Prisoners’ families often can’t visit them physically any more — and have to pay just to see them on a screen

Securus Technologies (the firm which is protesting the FCC rule) has made a lot of money from providing a different service – video-visitation for prisoners’ families. It has contracts in 2,600 correctional facilities. Advertised as a boon to families, video visitation presumably allows persons in prison to connect with their families from anywhere on the globe by live video. This “service,” however, is financed largely by poor families. Seventy percent of the contracts, according to one report, require that the video visitation replace in-person visitation. Indeed the family member in prison may be only one room away, but the family visitor is often barred by contract from actually making an in-person visit under this new video arrangement. In addition to the often significant financial costs incurred to visit their loved ones in prison, what was once free visitation now costs family members about a dollar per minute to utilize the new video system.

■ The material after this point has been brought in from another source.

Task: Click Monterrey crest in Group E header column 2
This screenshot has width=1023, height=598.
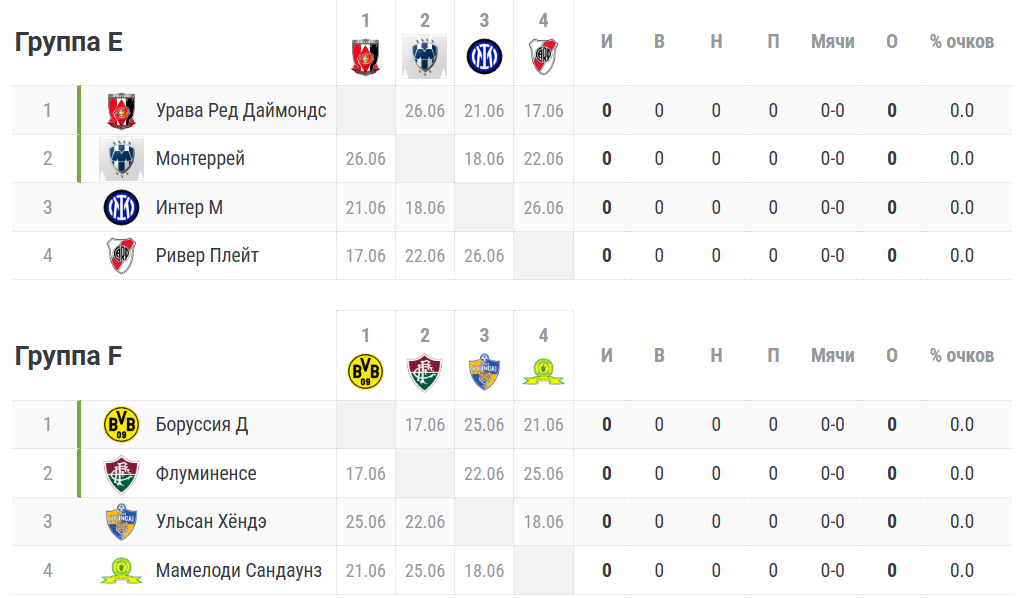Action: tap(425, 57)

Families have to keep paying – even after prisoners have gotten out

Collection from fees imposed for parole and probation has been increasingly shifted to private companies. In many states, probation and parole can be revoked for those who fail to pay outstanding debt.
Forty-four states allow individuals to be charged fees for parole or probation supervision. Motor vehicle licenses and other trade licenses can be withdrawn and at the end of the line, the debtor can be incarcerated, in some cases paying down the debt with days of incarceration. Another recent development is the incarceration of individuals for civil, not criminal, debts owed not to the state, but to private parties. As is often the case, the financial burden falls on the family. As one private probation officer in Georgia explains, “I always try and negotiate with the families. Once they know you are serious they come up with some money . … They have to see that this person is not getting out unless they pay something.”

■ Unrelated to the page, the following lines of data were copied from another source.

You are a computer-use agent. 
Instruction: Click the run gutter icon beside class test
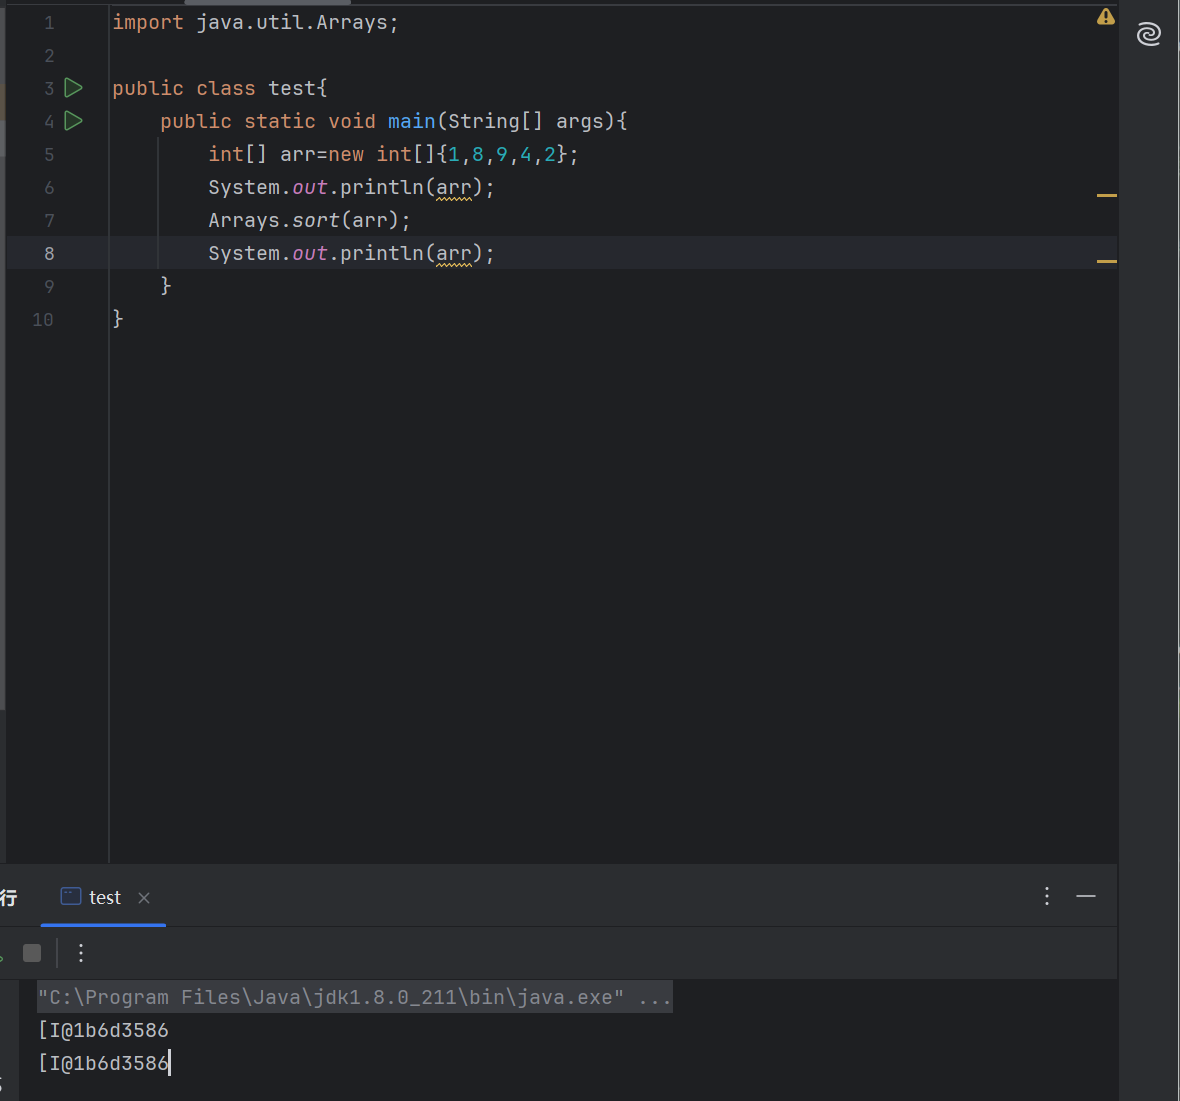73,88
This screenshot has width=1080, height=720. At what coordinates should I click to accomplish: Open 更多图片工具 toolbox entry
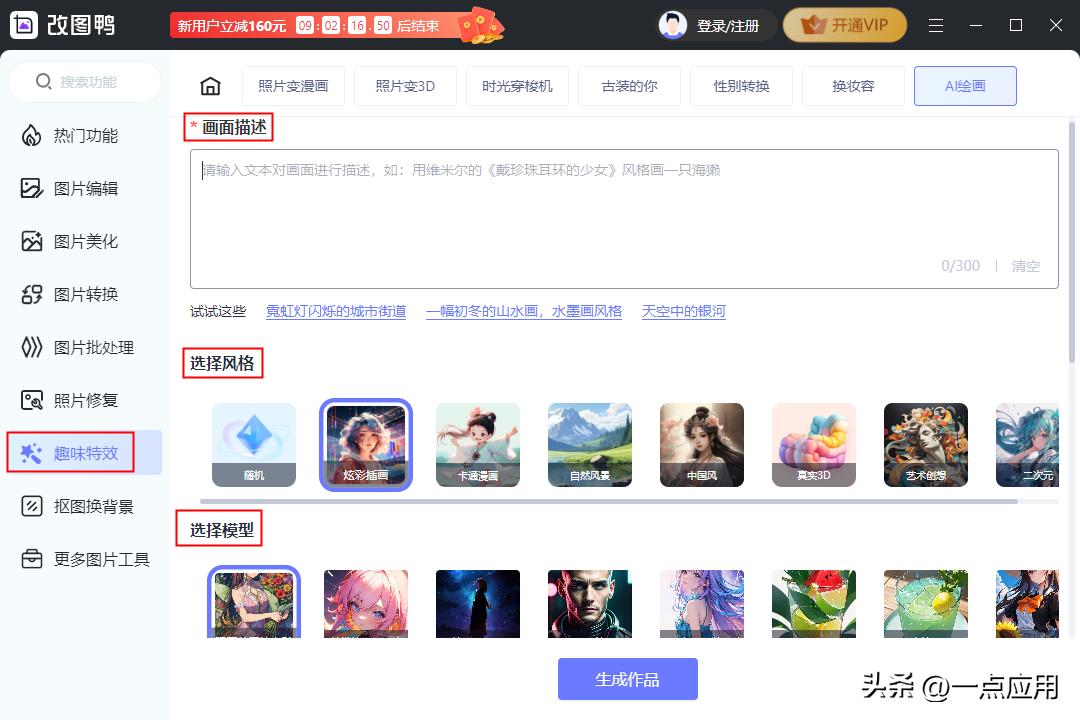[x=85, y=559]
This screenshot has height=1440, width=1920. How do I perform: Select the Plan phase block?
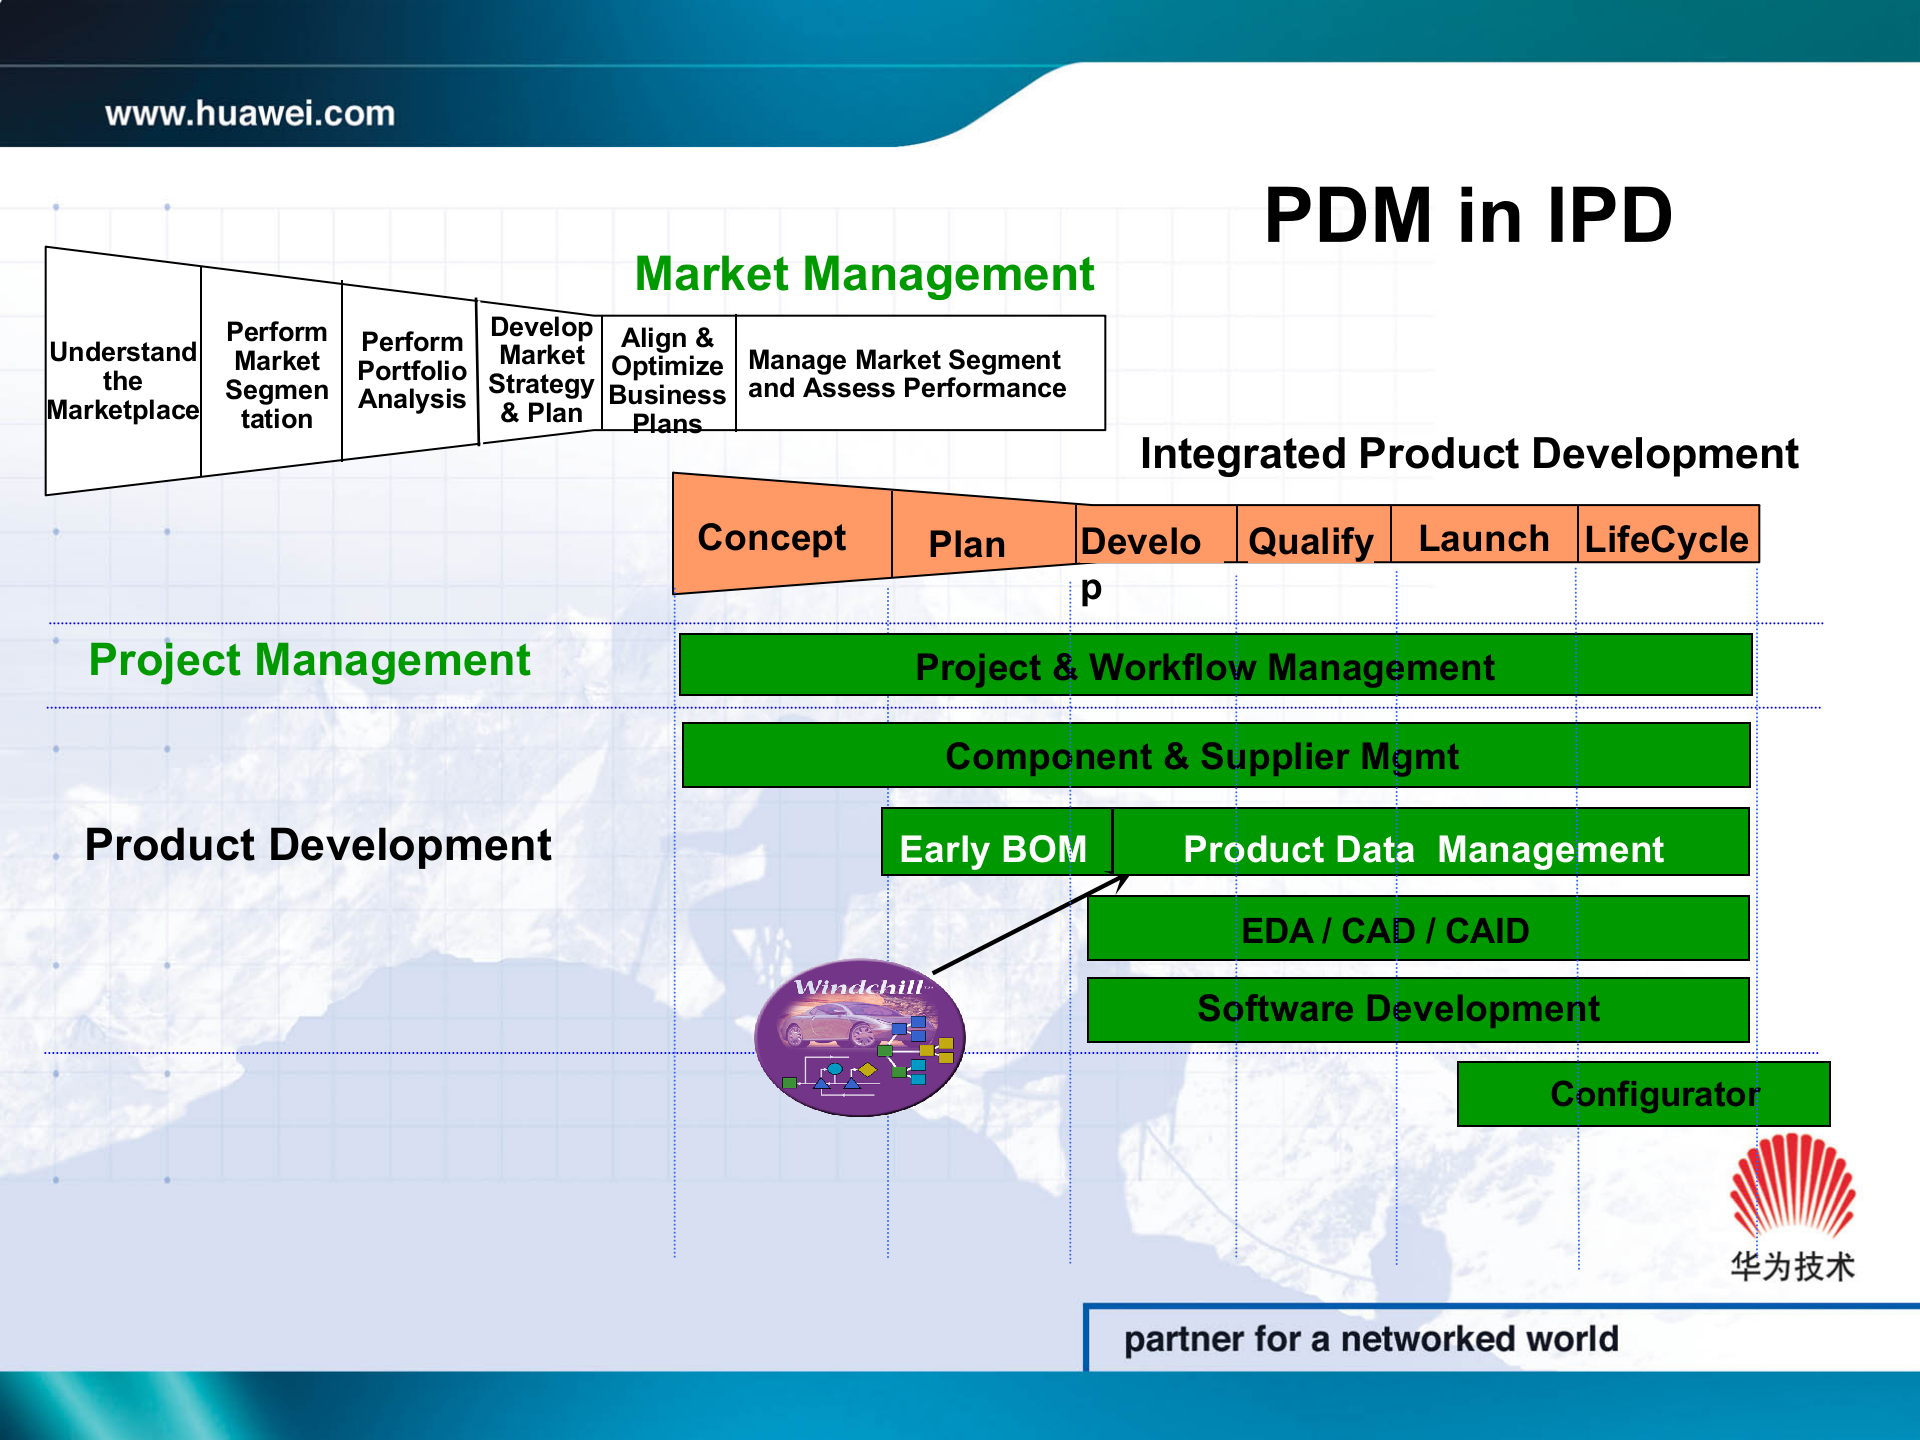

The political scientist Suzanne Mettler has written about the “submerged state” through which middle class people get social welfare benefits – without even realizing that they are getting welfare. The many ways in which state governments and private businesses work together to extract money from people who have family members in prison might be described as the dark twin of the submerged state.
Rather than being an invisible way for rich and middle class people to get social welfare benefits, it is an invisible way for the state to raise money from people who are already far more likely to be poor, and also more likely to be African-American than the general population. The predatory local government that we saw in Ferguson, Missouri is just one example of a much wider set of relationships that is mostly unknown to social scientists and middle class citizens alike.